Nous revenons sur Bangkok et nous installons dans notre petite guesthouse habituelle (Buri Bed and Breakfast, 500THB, Station BTS Thonglow pour ceux qu’une bonne adresse intéresse) avec un peu l’impression de revenir à notre seconde maison. Phil et moi sommes toujours heureux d’y retrouver le grand sourire de la petite dame et son mari (dont on oublie chaque fois les noms). Ils n’ont pas changé, elle toujours aussi rondouillette et bienveillante, ils ne comprennent toujours pas un mot d’anglais et nous ne parlons toujours pas thaï (comme c’est par contre le cas de la plupart des résidents), donc, comme d’hab, notre réservation n’est pas notée et on communique par langage des signes… avec le sourire, comme d’hab aussi. Nous partons ensuite dans la jungle urbaine en quête des visas requis pour nos prochaines destinations et de matériel photo pour Phil (direction le Pantip Plaza, véritable caverne d’Ali Baba pour tout ce qui est matériel photo et audiovisuel pour les intéressés à nouveau).

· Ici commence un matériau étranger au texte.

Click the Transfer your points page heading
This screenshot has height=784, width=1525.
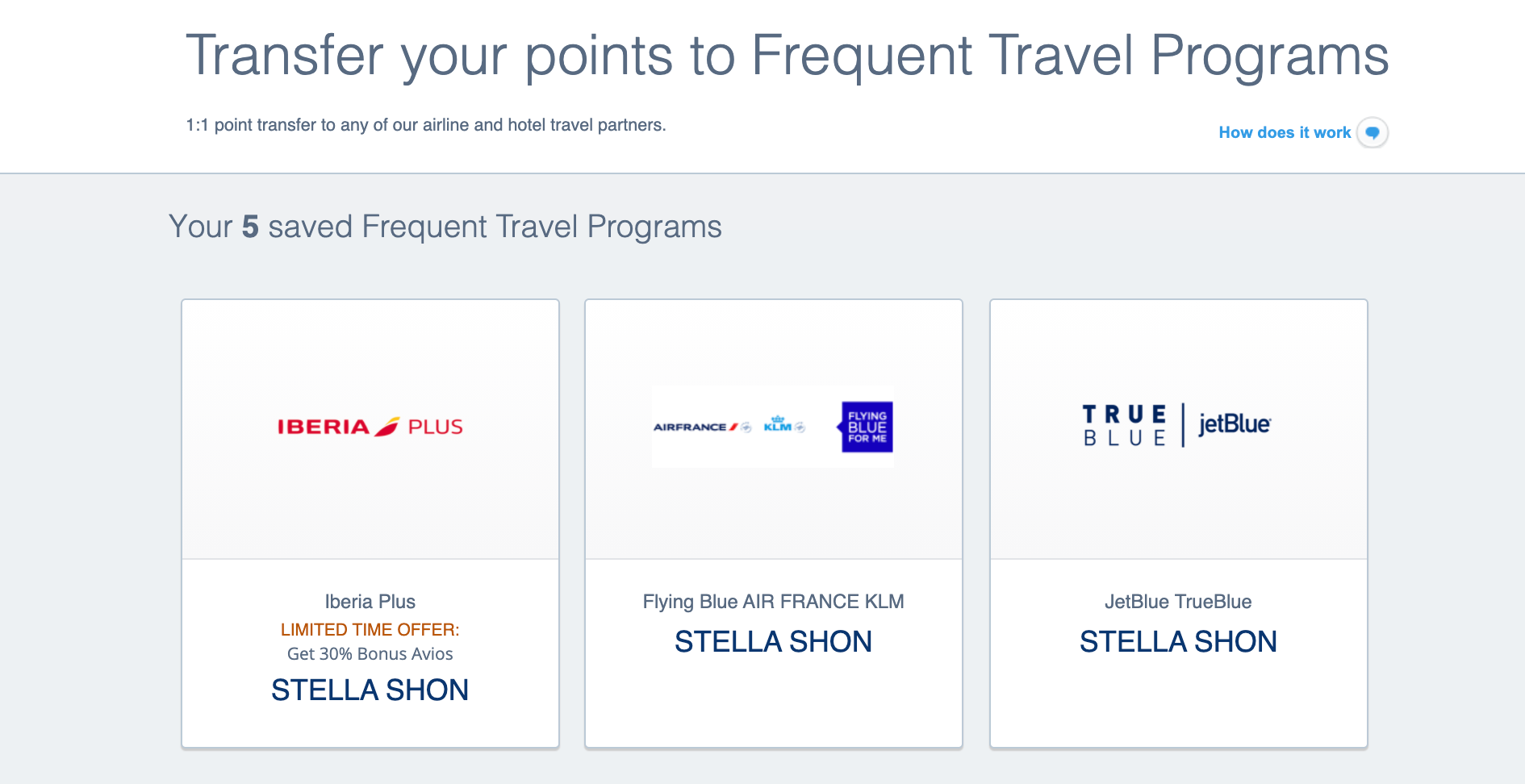click(x=787, y=56)

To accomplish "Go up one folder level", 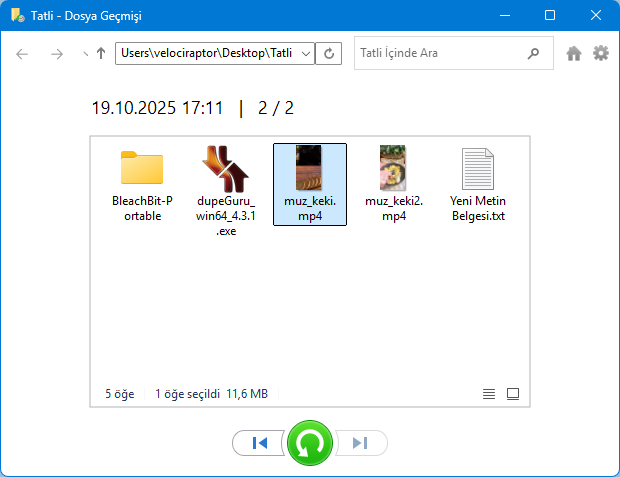I will [101, 54].
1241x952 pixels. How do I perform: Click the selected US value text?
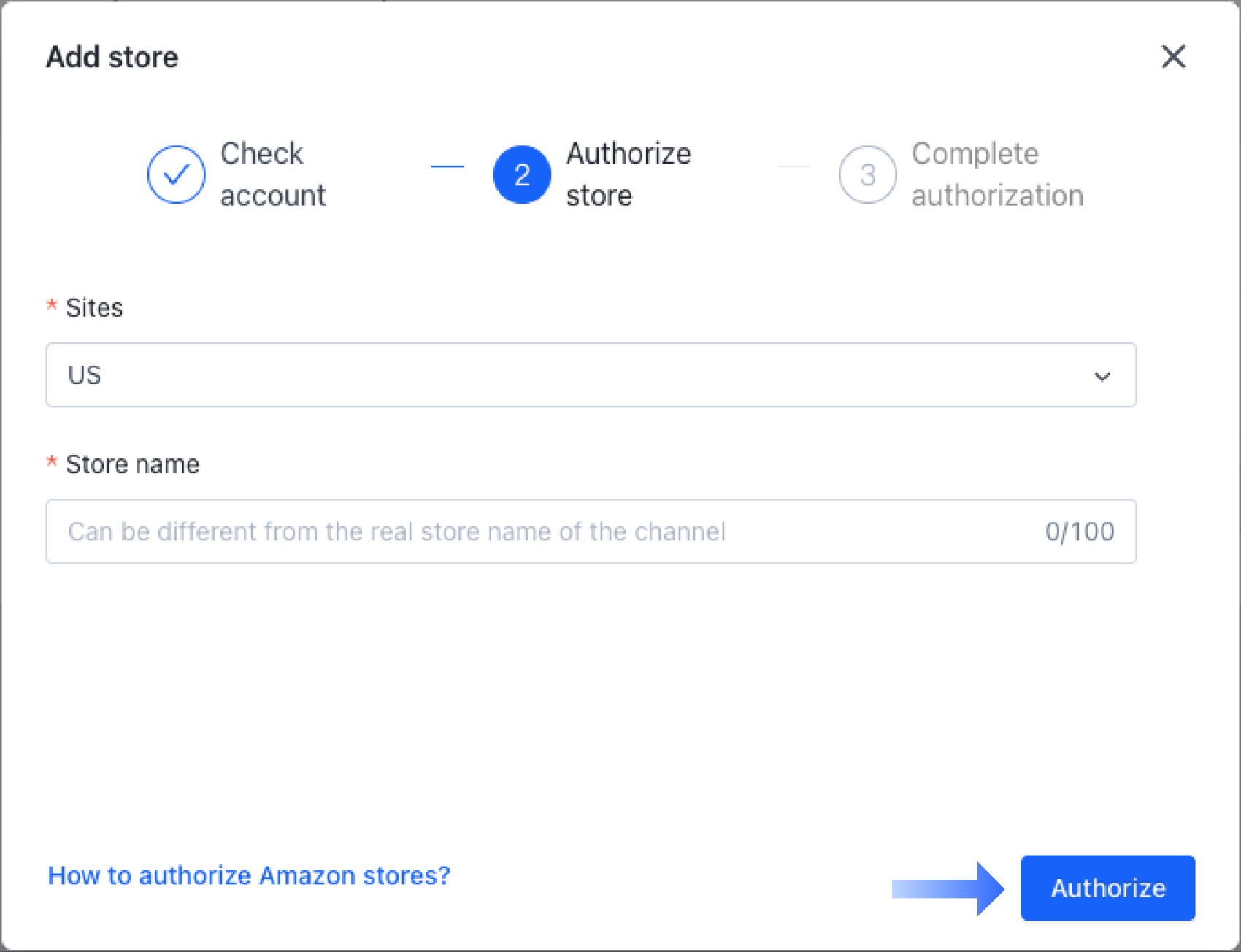pos(85,375)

Bangkok n’a pas changé, c’est toujours un enchevêtrement aérien de plateformes piétonnières et routières et de bretelles ferroviaires du skytrain, et au sol, une forêt de gratte-ciels entre lesquels trônent des temples et des parcs, dans un curieux mélange de béton et de palmiers, de moderne et d’ancien, de luxe excessif et de pauvreté et puanteur choquantes. Les trottoirs sont parsemés de petits stands de rue vendant de la nourriture variée, alléchante ou parfois repoussante. Comme les Thaïs, nous mangeons à toute heure et nos pérégrinations dans Bangkok sont parsemées de petits arrêts gourmands: dims sums vapeurs, riz gluant à la mangue et au lait de coco, poulet sauce gluante (très gluante, trop gluante, non finalement ce n’est pas mauvais du tout), fruits tropicaux frais, petites brochettes variées (déconseillées à l’exception des boulettes) dégustés dans la rue en observant la foule grouillante et colorée ou au bord d’un plan d’eau, dans le havre d’un parc où les Thaïlandais viennent se relaxer en famille ou en amoureux. Et quand ce n’est pas dans la rue que nous mangeons, nous profitons des buffets kilométriques des foods halls.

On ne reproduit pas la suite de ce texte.